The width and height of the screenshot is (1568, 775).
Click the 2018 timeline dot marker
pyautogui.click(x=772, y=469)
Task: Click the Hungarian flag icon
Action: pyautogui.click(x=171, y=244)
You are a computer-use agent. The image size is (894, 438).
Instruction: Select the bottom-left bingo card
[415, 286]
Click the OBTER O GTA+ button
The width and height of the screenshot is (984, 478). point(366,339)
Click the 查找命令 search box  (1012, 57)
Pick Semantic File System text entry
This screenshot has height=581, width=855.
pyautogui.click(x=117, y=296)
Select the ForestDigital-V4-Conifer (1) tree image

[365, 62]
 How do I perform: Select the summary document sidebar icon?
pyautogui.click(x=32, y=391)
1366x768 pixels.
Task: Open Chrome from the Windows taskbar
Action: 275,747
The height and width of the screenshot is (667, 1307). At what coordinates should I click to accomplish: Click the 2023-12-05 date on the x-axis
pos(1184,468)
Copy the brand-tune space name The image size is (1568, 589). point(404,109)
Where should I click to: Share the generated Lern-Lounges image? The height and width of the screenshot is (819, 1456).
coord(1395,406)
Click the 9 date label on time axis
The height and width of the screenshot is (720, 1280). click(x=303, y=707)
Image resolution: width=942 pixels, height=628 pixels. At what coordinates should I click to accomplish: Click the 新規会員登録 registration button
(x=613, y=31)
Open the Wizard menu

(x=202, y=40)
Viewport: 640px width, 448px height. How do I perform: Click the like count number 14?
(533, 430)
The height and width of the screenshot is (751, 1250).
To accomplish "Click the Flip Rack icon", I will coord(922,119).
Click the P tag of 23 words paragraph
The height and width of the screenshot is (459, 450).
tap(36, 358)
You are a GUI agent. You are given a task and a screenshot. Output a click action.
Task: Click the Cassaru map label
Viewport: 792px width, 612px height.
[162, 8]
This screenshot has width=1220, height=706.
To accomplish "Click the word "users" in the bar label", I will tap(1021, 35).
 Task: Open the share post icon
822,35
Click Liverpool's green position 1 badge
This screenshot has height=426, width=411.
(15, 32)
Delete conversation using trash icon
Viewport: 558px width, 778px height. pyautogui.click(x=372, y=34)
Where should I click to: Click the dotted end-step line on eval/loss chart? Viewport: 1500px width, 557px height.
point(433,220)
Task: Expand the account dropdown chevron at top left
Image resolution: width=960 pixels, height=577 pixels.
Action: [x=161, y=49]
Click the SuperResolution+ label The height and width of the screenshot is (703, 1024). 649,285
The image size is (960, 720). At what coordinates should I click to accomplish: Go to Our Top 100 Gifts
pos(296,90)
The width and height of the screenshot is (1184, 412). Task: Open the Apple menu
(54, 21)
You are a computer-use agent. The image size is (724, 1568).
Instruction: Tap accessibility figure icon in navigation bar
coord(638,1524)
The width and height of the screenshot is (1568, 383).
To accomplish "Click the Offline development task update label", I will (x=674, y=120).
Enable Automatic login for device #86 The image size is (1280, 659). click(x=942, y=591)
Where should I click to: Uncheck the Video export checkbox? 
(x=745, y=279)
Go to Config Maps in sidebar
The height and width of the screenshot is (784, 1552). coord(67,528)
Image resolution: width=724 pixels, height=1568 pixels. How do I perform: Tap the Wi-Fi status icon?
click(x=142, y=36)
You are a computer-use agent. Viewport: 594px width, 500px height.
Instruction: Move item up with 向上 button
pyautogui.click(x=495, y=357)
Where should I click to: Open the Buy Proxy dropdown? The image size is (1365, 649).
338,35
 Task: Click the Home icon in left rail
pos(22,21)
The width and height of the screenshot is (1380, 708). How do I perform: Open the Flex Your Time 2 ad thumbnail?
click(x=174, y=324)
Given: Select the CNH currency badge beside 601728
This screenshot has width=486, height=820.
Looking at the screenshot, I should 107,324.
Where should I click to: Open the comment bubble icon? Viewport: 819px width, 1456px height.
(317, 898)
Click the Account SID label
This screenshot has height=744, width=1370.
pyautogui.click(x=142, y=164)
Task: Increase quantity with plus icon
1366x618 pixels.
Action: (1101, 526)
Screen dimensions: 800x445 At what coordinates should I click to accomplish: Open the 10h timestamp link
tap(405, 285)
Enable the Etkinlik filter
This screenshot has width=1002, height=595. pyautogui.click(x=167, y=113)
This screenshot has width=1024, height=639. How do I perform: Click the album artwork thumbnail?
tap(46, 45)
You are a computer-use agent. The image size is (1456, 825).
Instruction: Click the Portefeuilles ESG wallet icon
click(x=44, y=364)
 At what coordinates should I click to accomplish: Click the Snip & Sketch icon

● **GOAL OF THE EXERCISE**:
Lines containing the word "computer" are to be located in the entries and copied.

● **TASK SOLUTION**:
You are a computer-use agent. The image size is (894, 438).
You are a computer-use agent. The image size is (724, 1568).
You are a computer-use agent. Viewport: 594px width, 500px height.
You are a computer-use agent. The image size is (1456, 825).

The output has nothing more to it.